Unemployment rose to 3.7 percent in December

Unemployment in the Czech Republic rose to 3.7 percent in December, stagnating at 3.5 percent for the previous three months. 271,803 people applied for jobs through the labor offices, 14,616 more than a month earlier. This is according to data released by the Czech Labour Office (ÚP ČR) on Monday.

At the same time, the number of job vacancies that employers offered at the end of last year was 288 647, which fell by about 3300 compared to November. Nevertheless, their supply was still higher than the number of applicants.

Analysts had expected a rise in unemployment in the last month of the year, a recurring pattern every year. “With the arrival of winter, seasonal jobs, especially in agriculture or construction, are gradually coming to an end, and people whose fixed-term contracts and agreements have ended, or, for example, tradesmen who have temporarily suspended their activities, are already registering in greater numbers,” the Czech Labour Office said.

As in previous months, unemployment remained highest in December in the Ústí nad Labem Region, which reached 5.5 %. It was followed by the Moravian-Silesian Region, where 5.1 percent of people were unemployed at the end of the year. These regions have the highest proportion of long-term unemployed, which experts say is consistent with their economic situation. On the other hand, the lowest unemployment rates in December were in the Pardubice, Plzeň, and Zlín regions, at 2.9 percent.

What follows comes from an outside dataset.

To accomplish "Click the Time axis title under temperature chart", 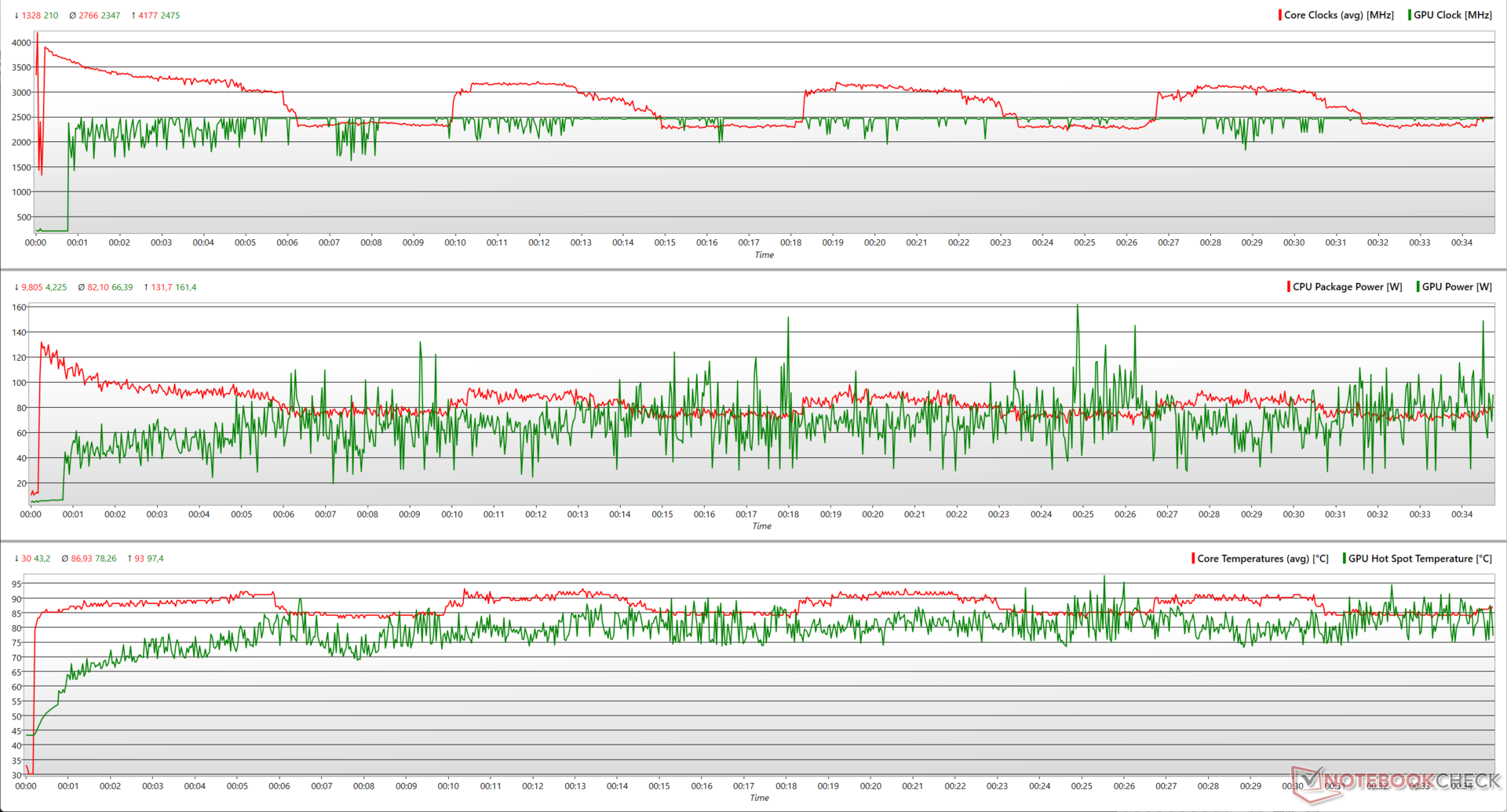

Unemployment followed a classic seasonal trend curve during the past year. “Until August, it was lower than in 2021 in a year-on-year comparison. In September, it was at the same level, and from October onwards, we recorded an increase, but it was very moderate and ranged in units of tenths of a percentage point. In absolute terms, the number of registered jobseekers increased slightly at the end of the year, and the number of job vacancies decreased,” summarized Viktor Najmon, Director General of the Labour Office of the Czech Republic.

Employers are still interested in employees, mostly in technical and blue-collar occupations. There is a long-term demand for skilled craftsmen. Unemployment will likely rise in the coming months as seasonal work slows down. According to the Office, the labor market situation will depend, among other things, on the course of the war in Ukraine, the current epidemic situation, and the impact of the energy crisis on employers.

According to labor office records, 173 246 Ukrainians with temporary protection worked in the Czech Republic at the end of last year, up from fewer than 100 000 a month earlier. About three-quarters of them are women. They often work as assembly workers or helpers in construction, production, and transport. Some have already returned home or left their jobs. Ukrainians accounted for 5.2 percent of the total number of jobseekers registered at the labor offices, and their unemployment rate was 5.3 percent in November.

Based on information from employers, no major layoffs are planned this year. “Companies have mostly managed to optimize costs. On the contrary, the problem is still a shortage of qualified people. Retraining will become increasingly important, which is why we will focus on it, for example, through the iRekvalifikace project. This will offer courses in digital competencies, which will be available via a new e-shop,” said Minister of Labour and Social Affairs Marian Jurečka (KDU-ČSL).

The country’s unemployment rate was 3.5 percent in December last year. The labor offices registered 258 173 job seekers a year ago, and employers offered 343 148 vacancies.